- **WORK TO BE COMPLETED**: Gather every line of the listing below that contains the string "Where". Case counts.

begin

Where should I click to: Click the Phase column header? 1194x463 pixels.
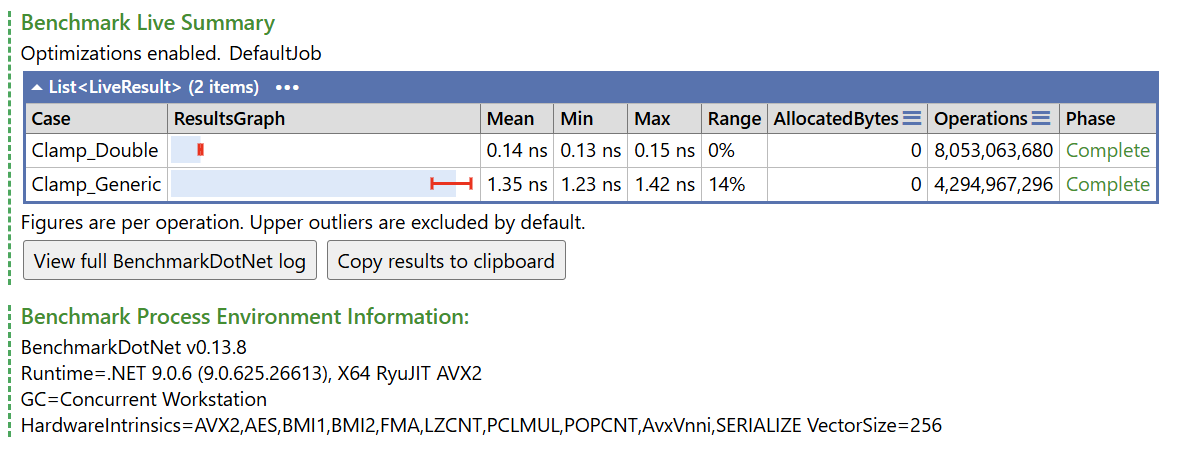1090,119
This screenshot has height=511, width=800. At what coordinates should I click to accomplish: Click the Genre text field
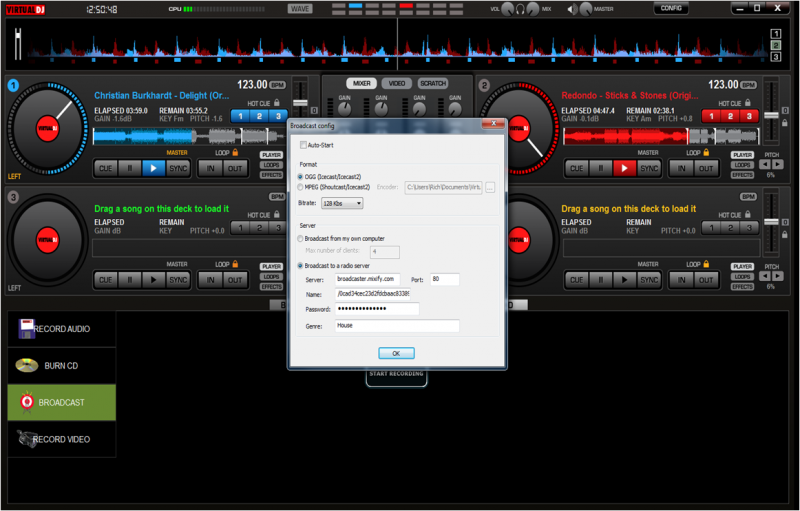coord(397,326)
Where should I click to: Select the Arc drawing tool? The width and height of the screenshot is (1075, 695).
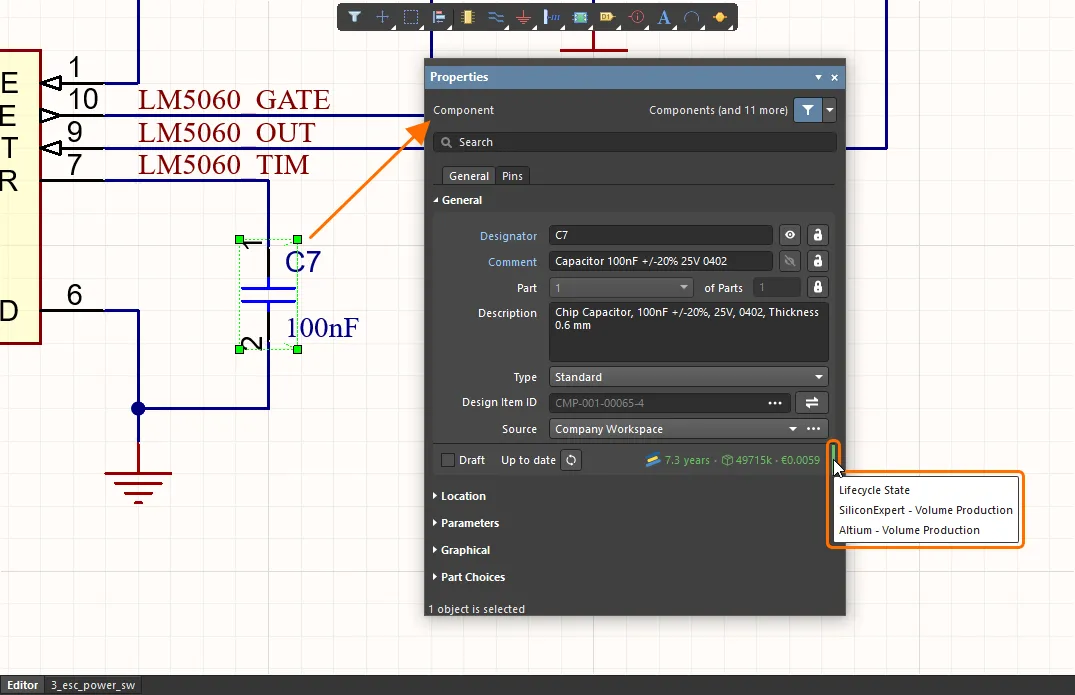coord(691,17)
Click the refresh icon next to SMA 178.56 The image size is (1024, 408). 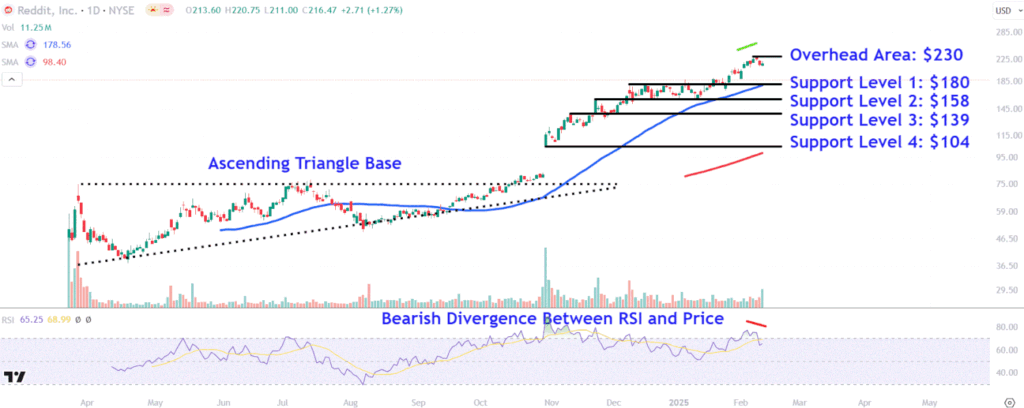[30, 45]
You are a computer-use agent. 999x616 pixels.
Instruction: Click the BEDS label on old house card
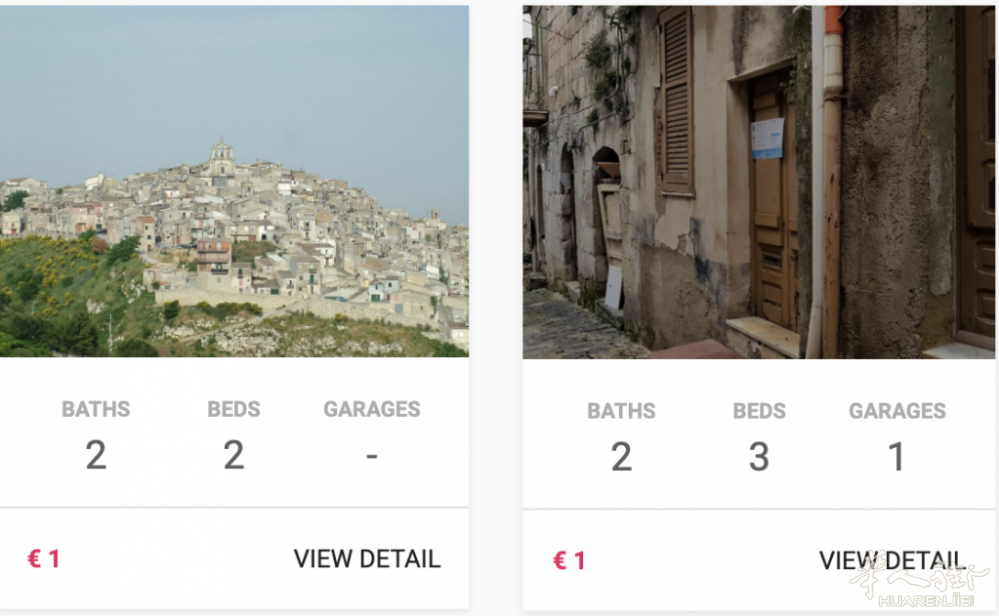click(759, 411)
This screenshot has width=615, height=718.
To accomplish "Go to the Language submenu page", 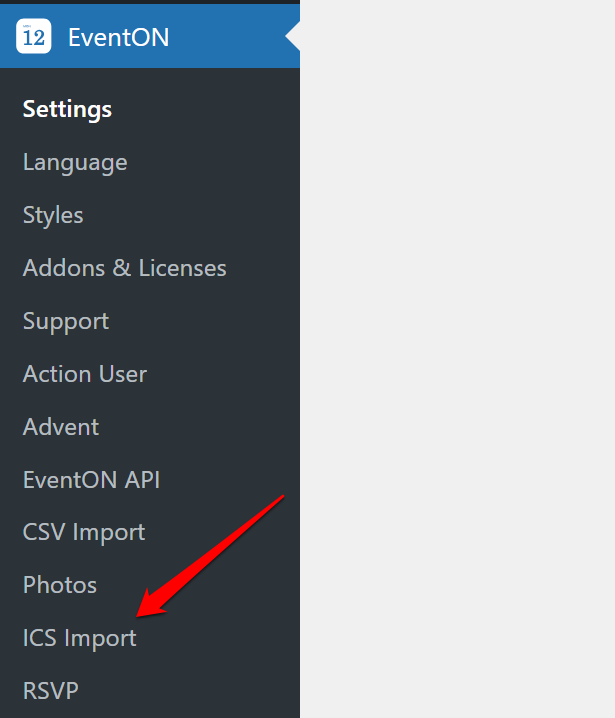I will (75, 163).
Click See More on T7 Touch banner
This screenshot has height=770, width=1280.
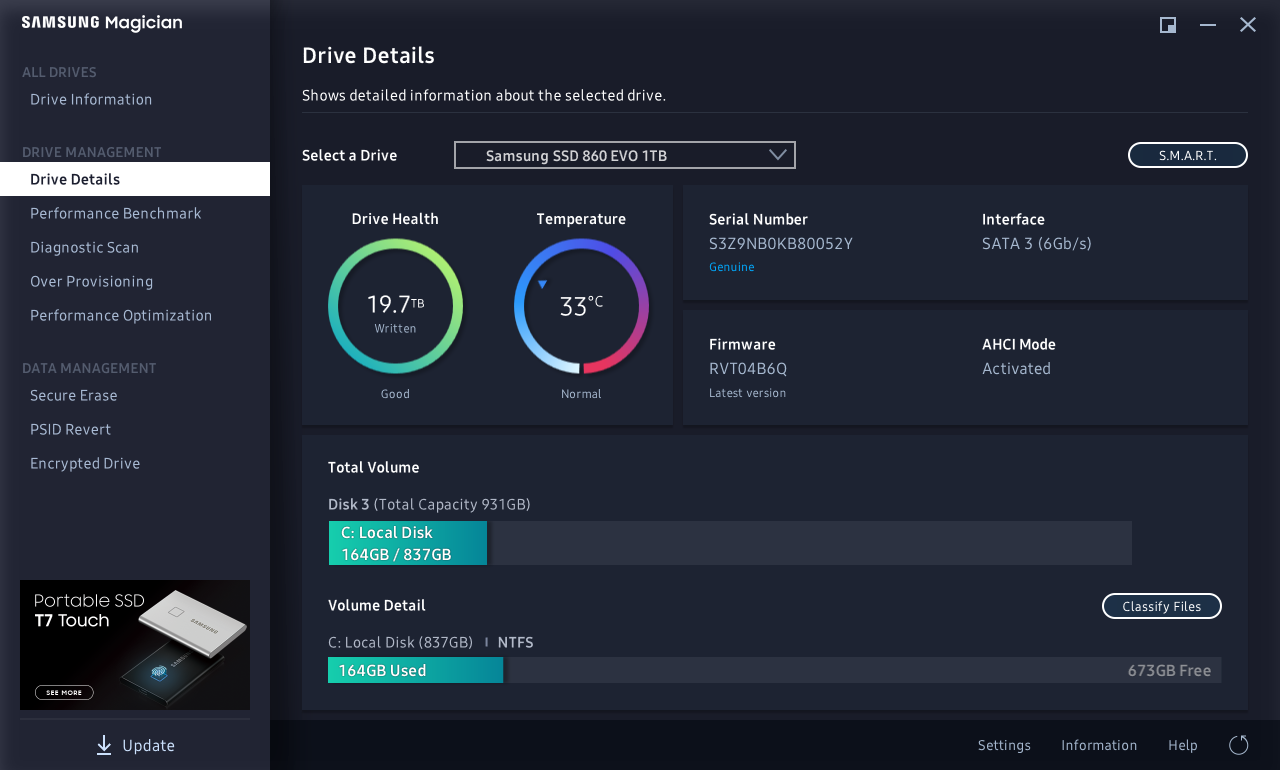click(64, 692)

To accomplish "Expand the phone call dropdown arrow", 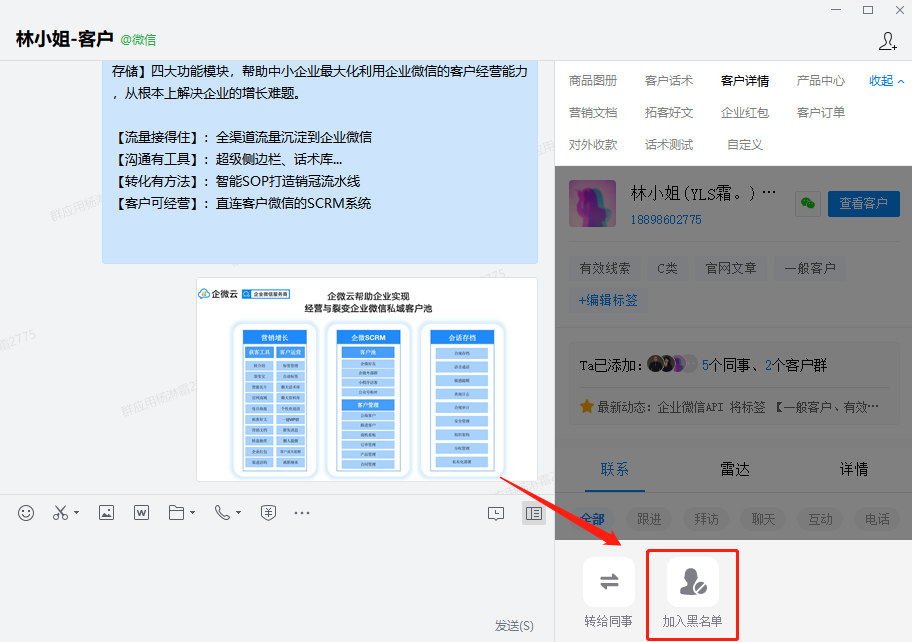I will tap(238, 514).
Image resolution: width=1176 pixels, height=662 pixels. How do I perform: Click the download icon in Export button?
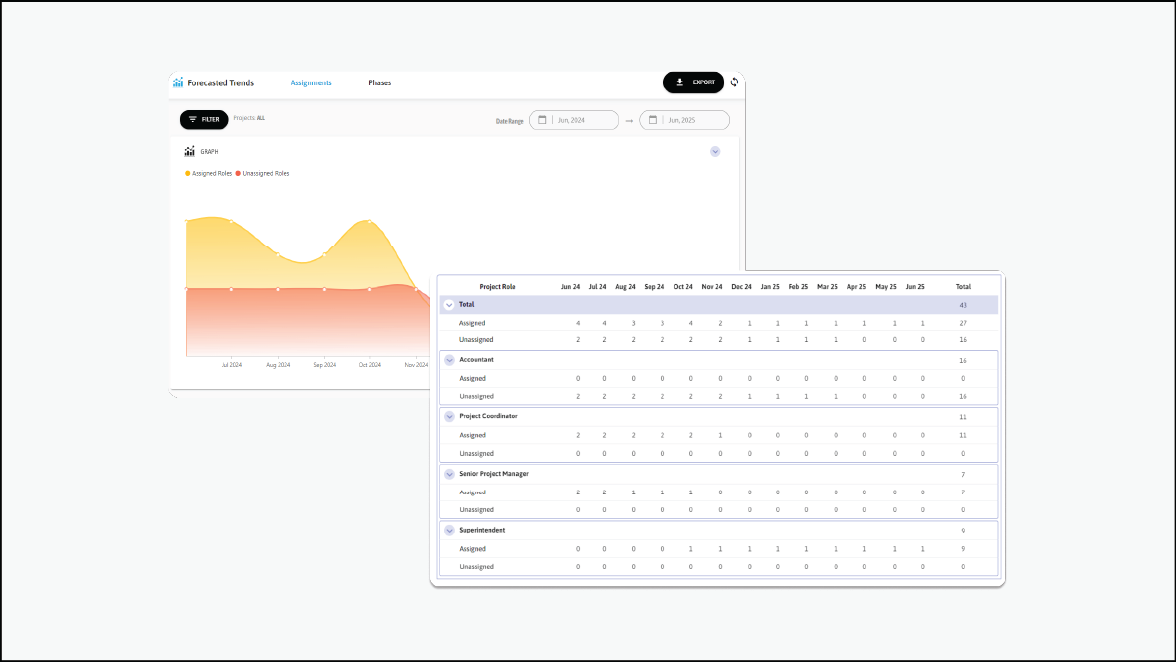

end

- **WRITTEN RESPONSE**:
Where should I click to: Click the Phase column header? 1194x463 pixels.
Where should I click to: Select the Arc drawing tool? The width and height of the screenshot is (1075, 695).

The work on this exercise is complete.